→ **Work request**:
Output each entry in full so that the result matches the data exactly.

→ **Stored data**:
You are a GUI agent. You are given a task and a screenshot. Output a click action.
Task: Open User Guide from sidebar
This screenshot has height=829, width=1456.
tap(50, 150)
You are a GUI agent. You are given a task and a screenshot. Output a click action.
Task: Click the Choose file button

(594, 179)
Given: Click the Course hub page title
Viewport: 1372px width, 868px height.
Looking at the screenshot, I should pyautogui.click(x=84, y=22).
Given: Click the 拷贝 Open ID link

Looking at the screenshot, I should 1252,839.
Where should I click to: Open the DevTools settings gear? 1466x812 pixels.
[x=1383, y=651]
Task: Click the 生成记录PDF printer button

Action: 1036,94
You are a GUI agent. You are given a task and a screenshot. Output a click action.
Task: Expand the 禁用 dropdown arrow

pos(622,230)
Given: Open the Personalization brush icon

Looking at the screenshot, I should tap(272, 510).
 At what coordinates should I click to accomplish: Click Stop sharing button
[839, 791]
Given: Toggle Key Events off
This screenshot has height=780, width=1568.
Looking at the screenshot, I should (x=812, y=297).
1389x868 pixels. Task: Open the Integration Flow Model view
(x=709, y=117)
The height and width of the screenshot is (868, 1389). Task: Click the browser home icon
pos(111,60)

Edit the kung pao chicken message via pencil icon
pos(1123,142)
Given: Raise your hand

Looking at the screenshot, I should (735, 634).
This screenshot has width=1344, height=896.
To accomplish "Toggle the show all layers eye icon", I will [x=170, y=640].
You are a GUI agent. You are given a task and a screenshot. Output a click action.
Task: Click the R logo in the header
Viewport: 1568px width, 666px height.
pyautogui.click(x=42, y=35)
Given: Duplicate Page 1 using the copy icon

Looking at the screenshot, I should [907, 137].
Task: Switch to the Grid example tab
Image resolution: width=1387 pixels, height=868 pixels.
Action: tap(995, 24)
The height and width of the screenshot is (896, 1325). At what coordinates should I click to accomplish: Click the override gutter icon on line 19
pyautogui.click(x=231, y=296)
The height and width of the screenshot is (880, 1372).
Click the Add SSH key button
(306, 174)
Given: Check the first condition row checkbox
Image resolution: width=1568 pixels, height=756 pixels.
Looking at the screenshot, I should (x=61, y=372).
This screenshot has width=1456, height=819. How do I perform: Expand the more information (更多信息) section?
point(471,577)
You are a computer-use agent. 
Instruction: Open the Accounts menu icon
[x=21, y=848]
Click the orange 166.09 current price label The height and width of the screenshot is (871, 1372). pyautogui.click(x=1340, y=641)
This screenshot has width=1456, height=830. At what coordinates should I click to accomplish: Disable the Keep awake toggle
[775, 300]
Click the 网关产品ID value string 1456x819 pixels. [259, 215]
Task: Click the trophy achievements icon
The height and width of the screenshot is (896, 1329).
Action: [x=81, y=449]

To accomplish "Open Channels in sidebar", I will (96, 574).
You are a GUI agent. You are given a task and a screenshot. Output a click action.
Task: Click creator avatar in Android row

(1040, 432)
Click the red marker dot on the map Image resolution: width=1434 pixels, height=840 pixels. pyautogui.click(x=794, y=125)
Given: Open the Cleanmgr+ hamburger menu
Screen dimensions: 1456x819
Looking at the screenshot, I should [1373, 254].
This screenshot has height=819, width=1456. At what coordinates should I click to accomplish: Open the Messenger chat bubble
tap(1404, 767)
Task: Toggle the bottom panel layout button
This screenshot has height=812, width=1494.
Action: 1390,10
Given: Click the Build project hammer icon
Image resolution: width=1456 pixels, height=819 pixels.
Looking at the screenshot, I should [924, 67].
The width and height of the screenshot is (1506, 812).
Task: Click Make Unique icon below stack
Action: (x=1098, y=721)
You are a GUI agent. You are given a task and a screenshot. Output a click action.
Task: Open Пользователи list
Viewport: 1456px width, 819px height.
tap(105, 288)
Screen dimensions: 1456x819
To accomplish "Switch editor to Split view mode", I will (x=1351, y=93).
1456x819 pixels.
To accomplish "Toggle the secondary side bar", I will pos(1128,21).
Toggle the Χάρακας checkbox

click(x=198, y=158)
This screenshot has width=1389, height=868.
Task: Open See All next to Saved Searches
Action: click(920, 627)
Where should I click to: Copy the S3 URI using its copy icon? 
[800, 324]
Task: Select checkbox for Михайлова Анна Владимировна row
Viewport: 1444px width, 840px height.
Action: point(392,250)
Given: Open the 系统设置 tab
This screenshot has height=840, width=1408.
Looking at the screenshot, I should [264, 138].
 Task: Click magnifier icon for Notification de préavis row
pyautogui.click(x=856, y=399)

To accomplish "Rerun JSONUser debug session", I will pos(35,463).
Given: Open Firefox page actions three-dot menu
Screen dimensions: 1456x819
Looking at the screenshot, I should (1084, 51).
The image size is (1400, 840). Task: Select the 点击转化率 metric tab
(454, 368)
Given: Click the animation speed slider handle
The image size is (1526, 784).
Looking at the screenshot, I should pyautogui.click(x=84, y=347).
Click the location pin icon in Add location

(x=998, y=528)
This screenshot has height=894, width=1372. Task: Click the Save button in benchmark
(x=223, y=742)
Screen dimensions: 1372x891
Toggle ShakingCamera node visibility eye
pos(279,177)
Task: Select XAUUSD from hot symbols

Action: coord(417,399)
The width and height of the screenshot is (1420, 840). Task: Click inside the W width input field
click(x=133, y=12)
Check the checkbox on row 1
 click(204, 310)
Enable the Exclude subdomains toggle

→ **Result**:
You are a GUI agent. You are given a task and a screenshot. Output a click action.
Task: Open User Guide from sidebar
This screenshot has height=829, width=1456.
tap(50, 150)
You are a GUI agent. You are given a task and a screenshot. Output a click action.
Task: Click the Choose file button

(594, 179)
Given: Click the Course hub page title
Viewport: 1372px width, 868px height.
Looking at the screenshot, I should pyautogui.click(x=84, y=22).
Given: Click the 拷贝 Open ID link

Looking at the screenshot, I should 1252,839.
Where should I click to: Open the DevTools settings gear? 1466x812 pixels.
[x=1383, y=651]
Task: Click the 生成记录PDF printer button

Action: 1036,94
You are a GUI agent. You are given a task and a screenshot. Output a click action.
Task: Expand the 禁用 dropdown arrow

pos(622,230)
Given: Open the Personalization brush icon

Looking at the screenshot, I should tap(272, 510).
 At what coordinates should I click to accomplish: Click Stop sharing button
[839, 791]
Given: Toggle Key Events off
This screenshot has height=780, width=1568.
Looking at the screenshot, I should (x=812, y=297).
1389x868 pixels. Task: Open the Integration Flow Model view
(x=709, y=117)
The height and width of the screenshot is (868, 1389). Task: Click the browser home icon
pos(111,60)

Edit the kung pao chicken message via pencil icon
pos(1123,142)
Given: Raise your hand

Looking at the screenshot, I should (735, 634).
This screenshot has width=1344, height=896.
To accomplish "Toggle the show all layers eye icon", I will [x=170, y=640].
You are a GUI agent. You are given a task and a screenshot. Output a click action.
Task: Click the R logo in the header
Viewport: 1568px width, 666px height.
pyautogui.click(x=42, y=35)
Given: Duplicate Page 1 using the copy icon

Looking at the screenshot, I should [907, 137].
Task: Switch to the Grid example tab
Image resolution: width=1387 pixels, height=868 pixels.
Action: tap(995, 24)
The height and width of the screenshot is (896, 1325). At what coordinates should I click to accomplish: Click the override gutter icon on line 19
pyautogui.click(x=231, y=296)
The height and width of the screenshot is (880, 1372).
Click the Add SSH key button
(306, 174)
Given: Check the first condition row checkbox
Image resolution: width=1568 pixels, height=756 pixels.
Looking at the screenshot, I should (x=61, y=372).
This screenshot has width=1456, height=819. How do I perform: Expand the more information (更多信息) section?
point(471,577)
You are a computer-use agent. 
Instruction: Open the Accounts menu icon
[x=21, y=848]
Click the orange 166.09 current price label The height and width of the screenshot is (871, 1372). pyautogui.click(x=1340, y=641)
This screenshot has width=1456, height=830. At what coordinates should I click to accomplish: Disable the Keep awake toggle
[775, 300]
Click the 网关产品ID value string 1456x819 pixels. [259, 215]
Task: Click the trophy achievements icon
The height and width of the screenshot is (896, 1329).
Action: [x=81, y=449]

To accomplish "Open Channels in sidebar", I will (96, 574).
You are a GUI agent. You are given a task and a screenshot. Output a click action.
Task: Click creator avatar in Android row

(1040, 432)
Click the red marker dot on the map Image resolution: width=1434 pixels, height=840 pixels. pyautogui.click(x=794, y=125)
Given: Open the Cleanmgr+ hamburger menu
Screen dimensions: 1456x819
Looking at the screenshot, I should [1373, 254].
This screenshot has height=819, width=1456. At what coordinates should I click to accomplish: Open the Messenger chat bubble
tap(1404, 767)
Task: Toggle the bottom panel layout button
This screenshot has height=812, width=1494.
Action: 1390,10
Given: Click the Build project hammer icon
Image resolution: width=1456 pixels, height=819 pixels.
Looking at the screenshot, I should [924, 67].
The width and height of the screenshot is (1506, 812).
Task: Click Make Unique icon below stack
Action: (x=1098, y=721)
You are a GUI agent. You are given a task and a screenshot. Output a click action.
Task: Open Пользователи list
Viewport: 1456px width, 819px height.
tap(105, 288)
Screen dimensions: 1456x819
To accomplish "Switch editor to Split view mode", I will (x=1351, y=93).
1456x819 pixels.
To accomplish "Toggle the secondary side bar", I will pos(1128,21).
Toggle the Χάρακας checkbox

click(x=198, y=158)
This screenshot has width=1389, height=868.
Task: Open See All next to Saved Searches
Action: click(920, 627)
Where should I click to: Copy the S3 URI using its copy icon? 
[800, 324]
Task: Select checkbox for Михайлова Анна Владимировна row
Viewport: 1444px width, 840px height.
Action: point(392,250)
Given: Open the 系统设置 tab
This screenshot has height=840, width=1408.
Looking at the screenshot, I should [264, 138].
 Task: Click magnifier icon for Notification de préavis row
pyautogui.click(x=856, y=399)

To accomplish "Rerun JSONUser debug session", I will pos(35,463).
Given: Open Firefox page actions three-dot menu
Screen dimensions: 1456x819
Looking at the screenshot, I should (1084, 51).
The image size is (1400, 840). Task: Select the 点击转化率 metric tab
(454, 368)
Given: Click the animation speed slider handle
The image size is (1526, 784).
Looking at the screenshot, I should pyautogui.click(x=84, y=347).
Click the location pin icon in Add location

(x=998, y=528)
This screenshot has height=894, width=1372. Task: Click the Save button in benchmark
(x=223, y=742)
Screen dimensions: 1372x891
Toggle ShakingCamera node visibility eye
pos(279,177)
Task: Select XAUUSD from hot symbols

Action: coord(417,399)
The width and height of the screenshot is (1420, 840). Task: Click inside the W width input field
click(x=133, y=12)
Check the checkbox on row 1
 click(204, 310)
Enable the Exclude subdomains toggle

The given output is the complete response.